Make an explanation request

In [None]:
payload='{"instances": [[53,4,0,2,8,4,4,0,0,0,60,9]]}'
cmd=f"""curl -v -d '{payload}' \
   -H "Host: kf-income.admin.example.com" \
   -H "Content-Type: application/json" \
   http://kfserving-ingressgateway.istio-system/v1/models/kf-income:explain
"""
ret = Popen(cmd, shell=True,stdout=PIPE)
raw = ret.stdout.read().decode("utf-8")
res=json.loads(raw)
print(res["names"])

## Deploy Outier Detector

In [None]:
outlier_yaml=f"""apiVersion: serving.knative.dev/v1
kind: Service
metadata:
  name: income-outlier
  namespace: {DEPLOY_NAMESPACE}
spec:
  template:
    metadata:
      annotations:
        autoscaling.knative.dev/minScale: "1"
    spec:
      containers:
      - image: seldonio/alibi-detect-server:1.2.2-dev_alibidetect
        imagePullPolicy: IfNotPresent
        args:
        - --model_name
        - adultod
        - --http_port
        - '8080'
        - --protocol
        - tensorflow.http
        - --storage_uri
        - s3://{MINIO_MODEL_BUCKET}/{OUTLIER_MODEL_PATH}
        - --reply_url
        - http://default-broker       
        - --event_type
        - org.kubeflow.serving.inference.outlier
        - --event_source
        - org.kubeflow.serving.incomeod
        - OutlierDetector
        envFrom:
        - secretRef:
            name: seldon-init-container-secret
"""
with open("outlier.yaml","w") as f:
    f.write(outlier_yaml)
run("kubectl apply -f outlier.yaml", shell=True)

In [None]:
trigger_outlier_yaml=f"""apiVersion: eventing.knative.dev/v1alpha1
kind: Trigger
metadata:
  name: income-outlier-trigger
  namespace: {DEPLOY_NAMESPACE}
spec:
  filter:
    sourceAndType:
      type: org.kubeflow.serving.inference.request
  subscriber:
    ref:
      apiVersion: serving.knative.dev/v1alpha1
      kind: Service
      name: income-outlier
"""
with open("outlier_trigger.yaml","w") as f:
    f.write(trigger_outlier_yaml)
run("kubectl apply -f outlier_trigger.yaml", shell=True)

In [None]:
run(f"kubectl rollout status -n {DEPLOY_NAMESPACE} deploy/$(kubectl get deploy -l serving.knative.dev/service=income-outlier -o jsonpath='{{.items[0].metadata.name}}' -n {DEPLOY_NAMESPACE})", shell=True)
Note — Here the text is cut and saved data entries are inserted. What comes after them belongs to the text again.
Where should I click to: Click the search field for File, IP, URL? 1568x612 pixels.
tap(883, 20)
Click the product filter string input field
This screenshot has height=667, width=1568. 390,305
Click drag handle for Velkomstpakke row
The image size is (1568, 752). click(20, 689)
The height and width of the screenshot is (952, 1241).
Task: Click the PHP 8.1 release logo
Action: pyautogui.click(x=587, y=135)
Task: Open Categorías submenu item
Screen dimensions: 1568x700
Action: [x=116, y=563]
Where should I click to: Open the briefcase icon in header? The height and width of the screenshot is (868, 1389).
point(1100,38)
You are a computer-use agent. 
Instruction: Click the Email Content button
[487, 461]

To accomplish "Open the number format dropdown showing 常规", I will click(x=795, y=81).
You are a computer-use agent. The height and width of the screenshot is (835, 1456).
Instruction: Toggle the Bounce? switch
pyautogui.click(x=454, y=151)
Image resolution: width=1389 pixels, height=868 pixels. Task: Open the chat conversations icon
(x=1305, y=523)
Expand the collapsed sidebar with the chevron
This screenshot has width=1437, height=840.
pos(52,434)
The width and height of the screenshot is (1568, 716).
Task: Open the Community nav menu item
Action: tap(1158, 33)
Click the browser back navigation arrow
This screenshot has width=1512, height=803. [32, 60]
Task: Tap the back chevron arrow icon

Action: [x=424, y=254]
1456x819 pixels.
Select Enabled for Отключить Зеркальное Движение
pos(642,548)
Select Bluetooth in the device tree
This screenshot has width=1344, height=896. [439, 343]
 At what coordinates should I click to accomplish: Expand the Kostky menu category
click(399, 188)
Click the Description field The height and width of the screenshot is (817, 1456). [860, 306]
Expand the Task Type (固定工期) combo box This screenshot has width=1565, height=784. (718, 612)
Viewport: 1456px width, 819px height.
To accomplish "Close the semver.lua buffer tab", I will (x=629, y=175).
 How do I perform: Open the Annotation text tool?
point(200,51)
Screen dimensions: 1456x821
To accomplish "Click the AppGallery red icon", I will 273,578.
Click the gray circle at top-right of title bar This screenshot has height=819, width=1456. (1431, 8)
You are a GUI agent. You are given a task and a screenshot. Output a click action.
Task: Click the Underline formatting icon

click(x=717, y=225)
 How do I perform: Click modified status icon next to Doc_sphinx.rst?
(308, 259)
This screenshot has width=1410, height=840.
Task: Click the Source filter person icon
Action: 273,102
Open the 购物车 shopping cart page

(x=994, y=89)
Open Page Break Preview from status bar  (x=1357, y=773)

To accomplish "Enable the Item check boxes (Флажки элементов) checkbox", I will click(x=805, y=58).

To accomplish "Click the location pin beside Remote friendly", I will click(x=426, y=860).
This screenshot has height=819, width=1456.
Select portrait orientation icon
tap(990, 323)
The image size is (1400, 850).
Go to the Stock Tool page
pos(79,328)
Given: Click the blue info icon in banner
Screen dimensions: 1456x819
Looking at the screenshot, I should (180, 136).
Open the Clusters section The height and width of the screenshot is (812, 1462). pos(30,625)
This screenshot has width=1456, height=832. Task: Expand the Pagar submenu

## Deploy KNative Eventing Event Display

In [None]:
event_display=f"""apiVersion: apps/v1
kind: Deployment
metadata:
  name: event-display
  namespace: {DEPLOY_NAMESPACE}          
spec:
  replicas: 1
  selector:
    matchLabels: &labels
      app: event-display
  template:
    metadata:
      labels: *labels
    spec:
      containers:
        - name: helloworld-go
          # Source code: https://github.com/knative/eventing-contrib/tree/master/cmd/event_display
          image: gcr.io/knative-releases/knative.dev/eventing-contrib/cmd/event_display@sha256:f4628e97a836c77ed38bd3b6fd3d0b06de4d5e7db6704772fe674d48b20bd477
---
kind: Service
apiVersion: v1
metadata:
  name: event-display
  namespace: {DEPLOY_NAMESPACE}
spec:
  selector:
    app: event-display
  ports:
    - protocol: TCP
      port: 80
      targetPort: 8080
---
apiVersion: eventing.knative.dev/v1alpha1
kind: Trigger
metadata:
  name: income-outlier-display
  namespace: {DEPLOY_NAMESPACE}
spec:
  broker: default
  filter:
    attributes:
      type: org.kubeflow.serving.inference.outlier
  subscriber:
    ref:
      apiVersion: v1
      kind: Service
      name: event-display
"""
with open("event_display.yaml","w") as f:
    f.write(event_display)
run("kubectl apply -f event_display.yaml", shell=True)

In [None]:
run(f"kubectl rollout status -n {DEPLOY_NAMESPACE} deploy/event-display -n {DEPLOY_NAMESPACE}", shell=True)

## Test Outlier Detection

In [None]:
def predict():
    payload='{"instances": [[300,  4,  4,  2,  1,  4,  4,  0,  0,  0, 600,  9]]}'
    cmd=f"""curl -v -d '{payload}' \
       -H "Host: kf-income.admin.example.com" \
       -H "Content-Type: application/json" \
       http://kfserving-ingressgateway.istio-system/v1/models/kf-income:predict
    """
    ret = Popen(cmd, shell=True,stdout=PIPE)
    raw = ret.stdout.read().decode("utf-8")
    print(raw)

In [None]:
def get_outlier_event_display_logs():
    cmd=f"kubectl logs $(kubectl get pod -l app=event-display -o jsonpath='{{.items[0].metadata.name}}' -n {DEPLOY_NAMESPACE}) -n {DEPLOY_NAMESPACE}"
    ret = Popen(cmd, shell=True,stdout=PIPE)
    res = ret.stdout.read().decode("utf-8").split("\n")
    data= []
    for i in range(0,len(res)):
        if res[i] == 'Data,':
            j = json.loads(json.loads(res[i+1]))
            if "is_outlier"in j["data"].keys():
                data.append(j)
    if len(data) > 0:
        return data[-1]
    else:
        return None
j = None
while j is None:
    predict()
    print("Waiting for outlier logs, sleeping")
    time.sleep(2)
    j = get_outlier_event_display_logs()
    
print(j)
print("Outlier",j["data"]["is_outlier"]==[1])

## Clean Up Resources

In [None]:
run(f"kubectl delete inferenceservice kf-income -n {DEPLOY_NAMESPACE}", shell=True)
run(f"kubectl delete ksvc income-outlier -n {DEPLOY_NAMESPACE}", shell=True)
run(f"kubectl delete sa  minio-kf-sa -n {DEPLOY_NAMESPACE}", shell=True)
run(f"kubectl delete secret seldon-init-container-secret -n {DEPLOY_NAMESPACE}", shell=True)
run(f"kubectl delete secret income-kf-secret -n {DEPLOY_NAMESPACE}", shell=True)
run(f"kubectl delete deployment event-display -n {DEPLOY_NAMESPACE}", shell=True)
run(f"kubectl delete svc event-display -n {DEPLOY_NAMESPACE}", shell=True)